Numerous biophysical and structural factors contribute to the host response to implantable biomaterials including material composition, mechanical properties, molecular landscape, ability to resist infection, proper surgical use and, importantly, surface topography. Surface topography is a key aspect regulating the tissue-implant interface and is increasingly being recognized as an important factor to control the response of cells to biomaterials such as natural or artificial membranes, short term and long term implants and other medical devices. Evidence has shown that multiple grooved surfaces of various dimensions and geometries exert topographical control over the behavior of cells interacting with that surface. The interaction and response of cells to these topographies are mediated through a phenomenon called contact guidance. The impact of surface topography on cellular function has been recognized and demonstrated to be capable of orienting cell migration and differentiation in a manner that would aid in guided tissue repair. This topographical control has numerous well researched benefits including enhanced re-epithelialization rates, directed cellular orientation and migration and increased cell migration speed/velocity in addition to other benefits.

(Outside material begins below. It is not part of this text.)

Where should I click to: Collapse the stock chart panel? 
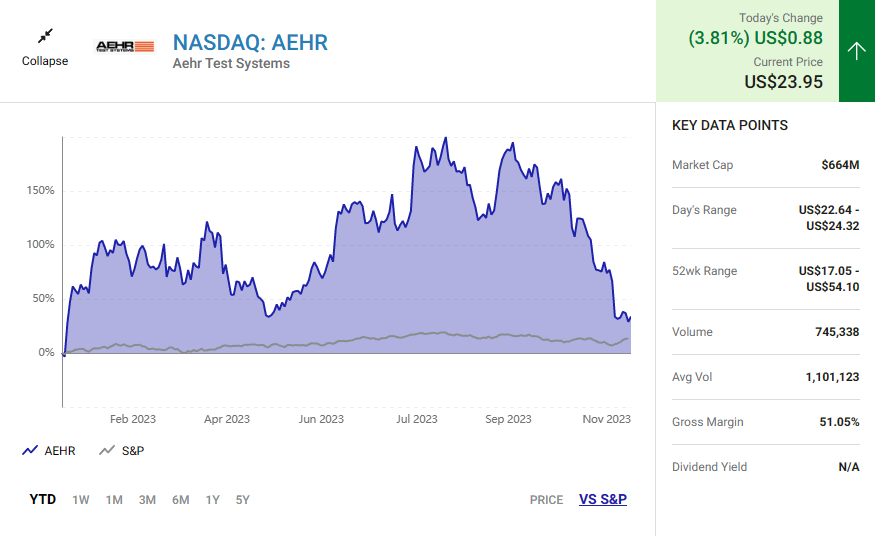pos(45,46)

Various fabrication techniques are known in the art for producing microstructured topographies. For example, random microtopographies have been added to implant surfaces through various well known methods including sandblasting, acid etching, machining, grinding, abrasion and plasma spraying. While these surface modifications have important benefits, the resulting topography is structured randomly. In contrast, microfabrication techniques have been shown to produce regular and repeating ordered structures such as microgrooves and pillars. The introduction of these microfabrication techniques have made it possible to regulate cell to cell and cell to substrate interactions in laboratory experiments as well as on medical devices.
The earliest of these microfabrication techniques was photolithography, and the art has since evolved with more complicated techniques including chemical etching, deep reactive ion etching and reactive ion etching, stereolithography, two photon absorption lithography, and laser ablation, among others. Typically, these microfabrication techniques are expensive, time consuming and cannot be performed by a clinician at the time of surgical implantation.

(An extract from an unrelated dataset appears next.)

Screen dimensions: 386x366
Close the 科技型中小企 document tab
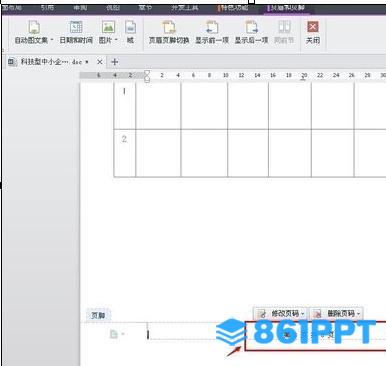(x=99, y=62)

Many soft and pliable medical devices are currently used in medical and dental applications, particularly in guided bone regeneration (GBR) and guided tissue regeneration (GTR) procedures performed by dentists in the form of membranes. These soft barrier membranes are composed of one or more of at least a dozen different types of biomaterials, and can be natural and resorbable (composed of collagen, chitosan, gelatin, etc.), synthetic and resorbable (composed of Ploylactic acid, polylactic/polyglycolic acid, other polymer composites, etc.), or synthetic and non-resorbable (most often composed of polytetrafluoroethylene). The theory of GTR and GBR is predicated on the migration of pluripotential and osteogenic cells from the periosteum and adjacent alveolar bone to the defect site while at the same time excluding epithelial cells and fibroblasts from infiltrating and potentially disrupting new bone formation. In this way, wound healing can be described as a race between a variety of cells to the healing site. The purpose of an occlusive membrane barrier is to keep epithelial cells and fibroblasts on the soft tissue side of the membrane, which enables the healing wound region on the bone side of the membrane to be populated by cells that are more favorable for bone regeneration. There currently exists a need for a hand operated tool that would allow a clinician to emboss a membrane or other soft pliable implant with a microtopography that would orient and direct the migration of these epithelial cells and fibroblasts in manners that would be more conducive to wound healing.